In the future, people may casually create not only apps, but also animations, simulations, CAD models, interfaces, architectural layouts, 3D-printable objects, or entirely new kinds of interactive media. Each output type will likely require its own specialized generation pipeline, models, and workflows, and many startups are exploring different pieces of that future. What feels more universal to me for this tool is the exploratory layer before creation fully solidifies.

When I think about it, there may eventually be at least two broad categories of “vibe-making” workflows. One is closer to what many AI tools already resemble today: a structured collaborative process where the user initializes an idea and the system gradually expands it into something buildable. The other feels more conversational and improvisational — less like orchestrating a pipeline and more like exchanging ideas continuously with another participant in the room.

I don't think these approaches are mutually exclusive. They may simply represent different modes of human-machine creativity.

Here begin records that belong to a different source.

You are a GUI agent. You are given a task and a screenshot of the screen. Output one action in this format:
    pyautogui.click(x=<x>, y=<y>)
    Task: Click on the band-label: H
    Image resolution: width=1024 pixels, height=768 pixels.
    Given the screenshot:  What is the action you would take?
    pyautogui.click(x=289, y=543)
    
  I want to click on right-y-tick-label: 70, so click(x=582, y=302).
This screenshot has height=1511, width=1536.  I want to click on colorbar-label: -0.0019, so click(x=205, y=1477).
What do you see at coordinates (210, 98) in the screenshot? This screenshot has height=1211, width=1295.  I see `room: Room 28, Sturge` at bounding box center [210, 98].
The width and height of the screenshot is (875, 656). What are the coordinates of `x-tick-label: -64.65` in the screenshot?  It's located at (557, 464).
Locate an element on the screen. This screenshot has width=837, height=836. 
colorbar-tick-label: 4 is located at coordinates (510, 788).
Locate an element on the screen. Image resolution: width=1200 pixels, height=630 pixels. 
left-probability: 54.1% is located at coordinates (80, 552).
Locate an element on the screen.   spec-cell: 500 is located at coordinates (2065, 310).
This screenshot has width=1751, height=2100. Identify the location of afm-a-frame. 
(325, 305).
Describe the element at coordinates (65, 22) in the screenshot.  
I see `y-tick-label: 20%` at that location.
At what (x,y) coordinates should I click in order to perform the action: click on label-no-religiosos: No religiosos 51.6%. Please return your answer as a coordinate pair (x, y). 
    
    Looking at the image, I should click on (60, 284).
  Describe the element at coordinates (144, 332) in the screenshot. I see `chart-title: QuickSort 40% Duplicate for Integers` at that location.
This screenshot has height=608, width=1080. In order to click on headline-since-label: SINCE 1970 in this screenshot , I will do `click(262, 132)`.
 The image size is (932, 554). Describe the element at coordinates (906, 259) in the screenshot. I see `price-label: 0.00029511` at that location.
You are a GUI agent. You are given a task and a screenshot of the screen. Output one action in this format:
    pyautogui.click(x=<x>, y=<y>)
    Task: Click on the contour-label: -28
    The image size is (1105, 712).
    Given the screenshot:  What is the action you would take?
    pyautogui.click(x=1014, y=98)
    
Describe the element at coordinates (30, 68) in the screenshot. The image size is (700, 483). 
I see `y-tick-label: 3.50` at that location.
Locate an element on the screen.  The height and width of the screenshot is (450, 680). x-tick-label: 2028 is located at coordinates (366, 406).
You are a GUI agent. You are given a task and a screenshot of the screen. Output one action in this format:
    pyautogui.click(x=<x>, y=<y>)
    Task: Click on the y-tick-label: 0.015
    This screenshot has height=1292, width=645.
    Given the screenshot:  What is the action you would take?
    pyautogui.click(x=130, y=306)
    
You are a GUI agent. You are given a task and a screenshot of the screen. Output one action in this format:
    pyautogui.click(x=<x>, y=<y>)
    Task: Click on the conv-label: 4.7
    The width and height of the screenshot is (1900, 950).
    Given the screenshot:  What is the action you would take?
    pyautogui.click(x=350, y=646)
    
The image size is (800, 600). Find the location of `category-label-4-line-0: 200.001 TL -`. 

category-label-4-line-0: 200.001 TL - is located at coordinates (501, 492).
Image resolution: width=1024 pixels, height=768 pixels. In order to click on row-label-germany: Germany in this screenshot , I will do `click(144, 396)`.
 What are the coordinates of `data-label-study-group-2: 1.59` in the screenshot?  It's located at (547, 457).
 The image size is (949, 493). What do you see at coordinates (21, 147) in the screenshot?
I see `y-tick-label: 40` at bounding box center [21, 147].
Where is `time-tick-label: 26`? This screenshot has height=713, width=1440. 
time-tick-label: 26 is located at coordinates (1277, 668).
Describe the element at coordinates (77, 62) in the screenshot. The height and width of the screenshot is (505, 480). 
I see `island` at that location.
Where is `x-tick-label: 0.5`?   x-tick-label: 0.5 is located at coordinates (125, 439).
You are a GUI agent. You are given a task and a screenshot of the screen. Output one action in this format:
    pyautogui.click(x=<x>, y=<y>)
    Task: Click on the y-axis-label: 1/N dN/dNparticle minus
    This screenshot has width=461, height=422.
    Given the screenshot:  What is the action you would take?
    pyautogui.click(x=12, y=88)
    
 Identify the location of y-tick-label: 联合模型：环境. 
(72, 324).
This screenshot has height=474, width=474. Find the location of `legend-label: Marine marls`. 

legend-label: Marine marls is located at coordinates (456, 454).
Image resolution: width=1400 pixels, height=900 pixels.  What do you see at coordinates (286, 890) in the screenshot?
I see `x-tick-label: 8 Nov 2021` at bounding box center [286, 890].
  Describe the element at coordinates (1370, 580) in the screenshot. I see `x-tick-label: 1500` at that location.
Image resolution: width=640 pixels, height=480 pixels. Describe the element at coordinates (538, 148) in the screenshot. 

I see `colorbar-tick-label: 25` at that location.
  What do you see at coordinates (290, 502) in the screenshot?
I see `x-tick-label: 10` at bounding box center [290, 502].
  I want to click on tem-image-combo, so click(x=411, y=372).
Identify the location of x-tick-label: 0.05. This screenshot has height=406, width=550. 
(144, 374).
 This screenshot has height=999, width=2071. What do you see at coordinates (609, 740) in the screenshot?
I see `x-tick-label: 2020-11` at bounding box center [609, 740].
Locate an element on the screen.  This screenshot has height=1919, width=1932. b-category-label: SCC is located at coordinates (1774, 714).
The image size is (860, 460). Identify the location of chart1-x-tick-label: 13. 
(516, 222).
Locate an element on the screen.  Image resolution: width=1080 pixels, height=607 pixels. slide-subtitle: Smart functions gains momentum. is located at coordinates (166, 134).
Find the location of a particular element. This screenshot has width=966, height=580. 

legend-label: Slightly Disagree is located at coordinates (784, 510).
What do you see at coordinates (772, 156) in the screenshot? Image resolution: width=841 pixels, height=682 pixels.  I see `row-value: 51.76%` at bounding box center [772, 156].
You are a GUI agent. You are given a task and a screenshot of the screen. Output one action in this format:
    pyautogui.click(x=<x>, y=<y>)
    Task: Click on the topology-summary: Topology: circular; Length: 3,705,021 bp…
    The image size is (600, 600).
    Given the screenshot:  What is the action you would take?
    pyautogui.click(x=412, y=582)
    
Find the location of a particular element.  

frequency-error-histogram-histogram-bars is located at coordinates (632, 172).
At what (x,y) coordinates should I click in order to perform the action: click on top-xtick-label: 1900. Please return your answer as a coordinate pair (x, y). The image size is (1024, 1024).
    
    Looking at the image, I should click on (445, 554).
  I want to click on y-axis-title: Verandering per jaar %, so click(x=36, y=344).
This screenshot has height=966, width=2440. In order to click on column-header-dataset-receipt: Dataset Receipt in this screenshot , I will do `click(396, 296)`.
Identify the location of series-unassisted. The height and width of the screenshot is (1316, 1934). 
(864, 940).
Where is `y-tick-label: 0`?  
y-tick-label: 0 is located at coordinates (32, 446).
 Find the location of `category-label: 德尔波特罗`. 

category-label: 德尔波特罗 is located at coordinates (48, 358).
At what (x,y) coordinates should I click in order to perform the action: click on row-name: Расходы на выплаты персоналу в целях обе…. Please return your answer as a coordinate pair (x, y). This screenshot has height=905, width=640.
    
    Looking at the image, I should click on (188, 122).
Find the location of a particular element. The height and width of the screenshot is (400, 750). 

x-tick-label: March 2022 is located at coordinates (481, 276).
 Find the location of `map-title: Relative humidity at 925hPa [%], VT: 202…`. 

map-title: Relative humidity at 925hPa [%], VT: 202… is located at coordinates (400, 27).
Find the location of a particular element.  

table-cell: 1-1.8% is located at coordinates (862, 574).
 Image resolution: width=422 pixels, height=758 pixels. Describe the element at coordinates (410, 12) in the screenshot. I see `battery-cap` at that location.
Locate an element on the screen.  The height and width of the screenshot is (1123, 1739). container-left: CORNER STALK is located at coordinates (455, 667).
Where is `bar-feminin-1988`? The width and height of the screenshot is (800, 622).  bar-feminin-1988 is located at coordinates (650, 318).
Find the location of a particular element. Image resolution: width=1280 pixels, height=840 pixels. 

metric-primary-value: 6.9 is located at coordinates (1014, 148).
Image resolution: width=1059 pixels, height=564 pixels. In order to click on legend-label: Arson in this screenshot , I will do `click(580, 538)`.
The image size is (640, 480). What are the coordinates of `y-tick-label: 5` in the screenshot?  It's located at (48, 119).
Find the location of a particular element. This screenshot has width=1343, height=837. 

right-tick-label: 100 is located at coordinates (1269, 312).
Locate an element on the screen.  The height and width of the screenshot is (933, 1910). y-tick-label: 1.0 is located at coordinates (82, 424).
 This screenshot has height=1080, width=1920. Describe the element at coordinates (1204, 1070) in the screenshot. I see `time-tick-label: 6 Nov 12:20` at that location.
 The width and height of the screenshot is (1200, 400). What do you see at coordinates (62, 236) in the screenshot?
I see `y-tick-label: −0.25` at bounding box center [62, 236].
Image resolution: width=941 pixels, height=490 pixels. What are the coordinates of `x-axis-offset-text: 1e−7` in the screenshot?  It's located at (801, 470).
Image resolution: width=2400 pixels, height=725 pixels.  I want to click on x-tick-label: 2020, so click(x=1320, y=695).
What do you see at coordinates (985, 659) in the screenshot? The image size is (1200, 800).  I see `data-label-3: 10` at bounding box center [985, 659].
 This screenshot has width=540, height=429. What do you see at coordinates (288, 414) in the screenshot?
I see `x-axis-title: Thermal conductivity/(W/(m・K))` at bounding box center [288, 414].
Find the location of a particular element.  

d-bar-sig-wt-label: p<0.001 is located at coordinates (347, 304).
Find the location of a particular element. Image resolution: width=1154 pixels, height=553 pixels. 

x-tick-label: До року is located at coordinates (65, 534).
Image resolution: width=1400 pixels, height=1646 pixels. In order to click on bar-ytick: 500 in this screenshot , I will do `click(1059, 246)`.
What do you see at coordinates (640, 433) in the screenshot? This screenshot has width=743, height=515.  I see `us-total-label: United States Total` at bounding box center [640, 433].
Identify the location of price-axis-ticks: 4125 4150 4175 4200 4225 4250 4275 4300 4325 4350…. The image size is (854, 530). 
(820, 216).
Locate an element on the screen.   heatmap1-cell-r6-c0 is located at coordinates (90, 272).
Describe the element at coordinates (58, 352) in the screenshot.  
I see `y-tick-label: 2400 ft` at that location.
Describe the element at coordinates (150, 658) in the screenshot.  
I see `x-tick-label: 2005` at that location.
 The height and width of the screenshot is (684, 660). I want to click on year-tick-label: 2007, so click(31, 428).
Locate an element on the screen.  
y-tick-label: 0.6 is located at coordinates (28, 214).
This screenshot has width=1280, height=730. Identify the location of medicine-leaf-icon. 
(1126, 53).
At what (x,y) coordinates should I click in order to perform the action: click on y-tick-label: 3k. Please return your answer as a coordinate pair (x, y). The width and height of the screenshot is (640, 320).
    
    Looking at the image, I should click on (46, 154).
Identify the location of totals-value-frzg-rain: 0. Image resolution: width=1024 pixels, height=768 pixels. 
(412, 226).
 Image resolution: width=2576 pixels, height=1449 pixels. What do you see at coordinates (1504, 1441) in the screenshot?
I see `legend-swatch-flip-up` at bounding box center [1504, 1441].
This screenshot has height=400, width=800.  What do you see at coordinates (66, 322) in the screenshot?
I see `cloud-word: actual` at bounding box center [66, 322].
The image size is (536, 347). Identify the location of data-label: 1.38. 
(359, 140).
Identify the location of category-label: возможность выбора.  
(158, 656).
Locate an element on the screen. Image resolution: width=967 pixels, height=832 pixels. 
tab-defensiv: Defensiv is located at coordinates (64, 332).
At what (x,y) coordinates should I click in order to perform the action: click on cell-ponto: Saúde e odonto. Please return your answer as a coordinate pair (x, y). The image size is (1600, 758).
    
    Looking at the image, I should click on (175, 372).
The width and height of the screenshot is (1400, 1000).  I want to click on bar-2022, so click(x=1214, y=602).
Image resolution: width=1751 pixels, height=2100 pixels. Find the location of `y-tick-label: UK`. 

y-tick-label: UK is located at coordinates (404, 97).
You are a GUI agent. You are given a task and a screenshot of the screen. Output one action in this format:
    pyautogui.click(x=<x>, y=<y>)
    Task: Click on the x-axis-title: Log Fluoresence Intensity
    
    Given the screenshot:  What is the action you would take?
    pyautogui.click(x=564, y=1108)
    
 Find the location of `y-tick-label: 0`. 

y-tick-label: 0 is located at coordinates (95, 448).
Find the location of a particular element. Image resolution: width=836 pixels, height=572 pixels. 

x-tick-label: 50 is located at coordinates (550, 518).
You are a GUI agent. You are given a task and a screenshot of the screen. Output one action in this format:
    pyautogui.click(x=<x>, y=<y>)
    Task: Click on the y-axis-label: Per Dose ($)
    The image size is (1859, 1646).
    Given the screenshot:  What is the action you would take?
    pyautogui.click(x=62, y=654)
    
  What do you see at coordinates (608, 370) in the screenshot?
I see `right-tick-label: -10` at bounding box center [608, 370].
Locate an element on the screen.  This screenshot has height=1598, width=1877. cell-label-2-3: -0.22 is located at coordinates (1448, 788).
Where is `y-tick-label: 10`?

This also reminds me of a talk I attended a while ago where Ken Liu spoke about AI and art. One idea from the discussion stayed with me afterward: that there are perhaps two different dimensions of art — imitation and meaning-making. Generative AI may become extraordinarily good at helping people produce work that matches a particular vision or aesthetic, but the deeply human part still feels connected to interpretation, perspective, and the act of assigning meaning.

The most interesting part of creative work may not simply be the final generated artifact, but the collaborative process of exploring possibilities and gradually constructing meaning together.